(Items from a dataset)

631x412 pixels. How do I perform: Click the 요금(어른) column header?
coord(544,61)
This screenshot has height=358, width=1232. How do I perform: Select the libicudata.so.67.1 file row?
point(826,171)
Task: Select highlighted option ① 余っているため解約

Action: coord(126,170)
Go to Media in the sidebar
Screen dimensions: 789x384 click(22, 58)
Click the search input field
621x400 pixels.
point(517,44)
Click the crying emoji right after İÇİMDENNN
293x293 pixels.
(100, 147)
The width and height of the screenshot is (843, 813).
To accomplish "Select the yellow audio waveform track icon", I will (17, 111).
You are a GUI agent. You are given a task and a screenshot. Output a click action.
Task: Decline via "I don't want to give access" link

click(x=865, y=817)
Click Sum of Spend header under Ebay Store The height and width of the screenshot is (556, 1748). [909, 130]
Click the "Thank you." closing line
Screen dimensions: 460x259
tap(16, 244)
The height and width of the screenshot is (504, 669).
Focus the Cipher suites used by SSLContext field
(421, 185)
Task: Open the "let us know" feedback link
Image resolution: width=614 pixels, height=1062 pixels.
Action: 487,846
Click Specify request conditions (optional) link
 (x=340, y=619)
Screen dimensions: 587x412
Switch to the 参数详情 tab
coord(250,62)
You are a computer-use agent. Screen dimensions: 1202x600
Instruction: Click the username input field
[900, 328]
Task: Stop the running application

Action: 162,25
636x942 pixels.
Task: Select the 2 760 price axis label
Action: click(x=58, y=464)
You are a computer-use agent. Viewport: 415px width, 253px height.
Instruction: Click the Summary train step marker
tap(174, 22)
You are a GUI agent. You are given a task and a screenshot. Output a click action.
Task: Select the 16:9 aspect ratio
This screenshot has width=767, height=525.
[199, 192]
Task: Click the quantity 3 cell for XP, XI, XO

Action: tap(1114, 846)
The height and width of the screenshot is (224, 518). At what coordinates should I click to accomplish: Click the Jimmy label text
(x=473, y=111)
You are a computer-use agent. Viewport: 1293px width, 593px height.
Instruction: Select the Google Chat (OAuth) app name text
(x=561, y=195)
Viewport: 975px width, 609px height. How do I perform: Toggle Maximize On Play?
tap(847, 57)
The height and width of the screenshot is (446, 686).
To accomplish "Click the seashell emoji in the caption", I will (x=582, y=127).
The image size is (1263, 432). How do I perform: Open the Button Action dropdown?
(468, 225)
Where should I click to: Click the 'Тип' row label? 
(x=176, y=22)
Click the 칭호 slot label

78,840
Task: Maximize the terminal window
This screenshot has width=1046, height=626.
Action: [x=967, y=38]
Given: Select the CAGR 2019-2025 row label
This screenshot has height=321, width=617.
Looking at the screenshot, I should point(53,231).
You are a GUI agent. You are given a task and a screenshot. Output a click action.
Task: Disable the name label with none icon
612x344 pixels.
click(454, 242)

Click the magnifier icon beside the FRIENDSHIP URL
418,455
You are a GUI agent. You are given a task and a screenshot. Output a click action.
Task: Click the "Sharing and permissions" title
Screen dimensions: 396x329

• [WHAT TO DO]: Nothing in the records should be altered when they are written out again.

• [ANSWER SECTION]:
631x412 pixels. How do I perform: Click the 요금(어른) column header?
coord(544,61)
This screenshot has height=358, width=1232. How do I perform: Select the libicudata.so.67.1 file row?
point(826,171)
Task: Select highlighted option ① 余っているため解約

Action: coord(126,170)
Go to Media in the sidebar
Screen dimensions: 789x384 click(22, 58)
Click the search input field
621x400 pixels.
point(517,44)
Click the crying emoji right after İÇİMDENNN
293x293 pixels.
(100, 147)
The width and height of the screenshot is (843, 813).
To accomplish "Select the yellow audio waveform track icon", I will (17, 111).
You are a GUI agent. You are given a task and a screenshot. Output a click action.
Task: Decline via "I don't want to give access" link

click(x=865, y=817)
Click Sum of Spend header under Ebay Store The height and width of the screenshot is (556, 1748). [909, 130]
Click the "Thank you." closing line
Screen dimensions: 460x259
tap(16, 244)
The height and width of the screenshot is (504, 669).
Focus the Cipher suites used by SSLContext field
(421, 185)
Task: Open the "let us know" feedback link
Image resolution: width=614 pixels, height=1062 pixels.
Action: 487,846
Click Specify request conditions (optional) link
 (x=340, y=619)
Screen dimensions: 587x412
Switch to the 参数详情 tab
coord(250,62)
You are a computer-use agent. Screen dimensions: 1202x600
Instruction: Click the username input field
[900, 328]
Task: Stop the running application

Action: 162,25
636x942 pixels.
Task: Select the 2 760 price axis label
Action: click(x=58, y=464)
You are a computer-use agent. Viewport: 415px width, 253px height.
Instruction: Click the Summary train step marker
tap(174, 22)
You are a GUI agent. You are given a task and a screenshot. Output a click action.
Task: Select the 16:9 aspect ratio
This screenshot has width=767, height=525.
[199, 192]
Task: Click the quantity 3 cell for XP, XI, XO

Action: tap(1114, 846)
The height and width of the screenshot is (224, 518). At what coordinates should I click to accomplish: Click the Jimmy label text
(x=473, y=111)
You are a computer-use agent. Viewport: 1293px width, 593px height.
Instruction: Select the Google Chat (OAuth) app name text
(x=561, y=195)
Viewport: 975px width, 609px height. How do I perform: Toggle Maximize On Play?
tap(847, 57)
The height and width of the screenshot is (446, 686).
To accomplish "Click the seashell emoji in the caption", I will (x=582, y=127).
The image size is (1263, 432). How do I perform: Open the Button Action dropdown?
(468, 225)
Where should I click to: Click the 'Тип' row label? 
(x=176, y=22)
Click the 칭호 slot label

78,840
Task: Maximize the terminal window
This screenshot has width=1046, height=626.
Action: [x=967, y=38]
Given: Select the CAGR 2019-2025 row label
This screenshot has height=321, width=617.
Looking at the screenshot, I should point(53,231).
You are a GUI agent. You are given a task and a screenshot. Output a click action.
Task: Disable the name label with none icon
612x344 pixels.
click(454, 242)

Click the magnifier icon beside the FRIENDSHIP URL
418,455
You are a GUI agent. You are given a task and a screenshot. Output a click action.
Task: Click the "Sharing and permissions" title
Screen dimensions: 396x329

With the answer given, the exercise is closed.